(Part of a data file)
-- BEGIN --
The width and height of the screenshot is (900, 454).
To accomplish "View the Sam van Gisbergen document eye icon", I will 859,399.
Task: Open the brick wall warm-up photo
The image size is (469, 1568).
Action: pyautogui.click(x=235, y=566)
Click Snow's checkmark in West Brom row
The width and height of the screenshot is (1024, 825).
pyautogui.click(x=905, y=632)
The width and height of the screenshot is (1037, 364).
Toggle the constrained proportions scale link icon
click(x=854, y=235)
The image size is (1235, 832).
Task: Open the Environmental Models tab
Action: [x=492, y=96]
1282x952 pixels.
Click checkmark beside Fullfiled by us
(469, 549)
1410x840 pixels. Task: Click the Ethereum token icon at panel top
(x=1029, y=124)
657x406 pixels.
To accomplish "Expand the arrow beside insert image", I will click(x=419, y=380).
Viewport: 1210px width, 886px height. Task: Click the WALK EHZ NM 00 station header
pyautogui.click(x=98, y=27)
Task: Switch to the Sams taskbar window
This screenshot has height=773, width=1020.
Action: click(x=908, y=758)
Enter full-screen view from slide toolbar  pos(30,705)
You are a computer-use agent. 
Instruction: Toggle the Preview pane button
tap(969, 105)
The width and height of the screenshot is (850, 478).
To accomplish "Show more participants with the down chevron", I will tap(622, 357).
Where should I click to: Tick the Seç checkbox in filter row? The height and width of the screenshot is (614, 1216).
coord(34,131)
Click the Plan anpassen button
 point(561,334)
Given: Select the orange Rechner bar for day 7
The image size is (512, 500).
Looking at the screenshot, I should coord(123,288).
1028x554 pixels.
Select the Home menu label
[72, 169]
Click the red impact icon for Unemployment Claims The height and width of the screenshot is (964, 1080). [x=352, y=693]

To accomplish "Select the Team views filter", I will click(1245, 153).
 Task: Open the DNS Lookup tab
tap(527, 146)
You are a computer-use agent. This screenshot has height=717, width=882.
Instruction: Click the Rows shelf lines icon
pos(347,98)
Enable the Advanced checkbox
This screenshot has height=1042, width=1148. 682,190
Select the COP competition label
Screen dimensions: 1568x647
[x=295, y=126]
-- END --
Problem details: Quote the records from the start through the line containing "Action: click(x=908, y=758)" word for word, including that line.

Full solution:
The width and height of the screenshot is (900, 454).
To accomplish "View the Sam van Gisbergen document eye icon", I will 859,399.
Task: Open the brick wall warm-up photo
The image size is (469, 1568).
Action: pyautogui.click(x=235, y=566)
Click Snow's checkmark in West Brom row
The width and height of the screenshot is (1024, 825).
pyautogui.click(x=905, y=632)
The width and height of the screenshot is (1037, 364).
Toggle the constrained proportions scale link icon
click(x=854, y=235)
The image size is (1235, 832).
Task: Open the Environmental Models tab
Action: [x=492, y=96]
1282x952 pixels.
Click checkmark beside Fullfiled by us
(469, 549)
1410x840 pixels. Task: Click the Ethereum token icon at panel top
(x=1029, y=124)
657x406 pixels.
To accomplish "Expand the arrow beside insert image", I will click(x=419, y=380).
Viewport: 1210px width, 886px height. Task: Click the WALK EHZ NM 00 station header
pyautogui.click(x=98, y=27)
Task: Switch to the Sams taskbar window
This screenshot has height=773, width=1020.
Action: click(x=908, y=758)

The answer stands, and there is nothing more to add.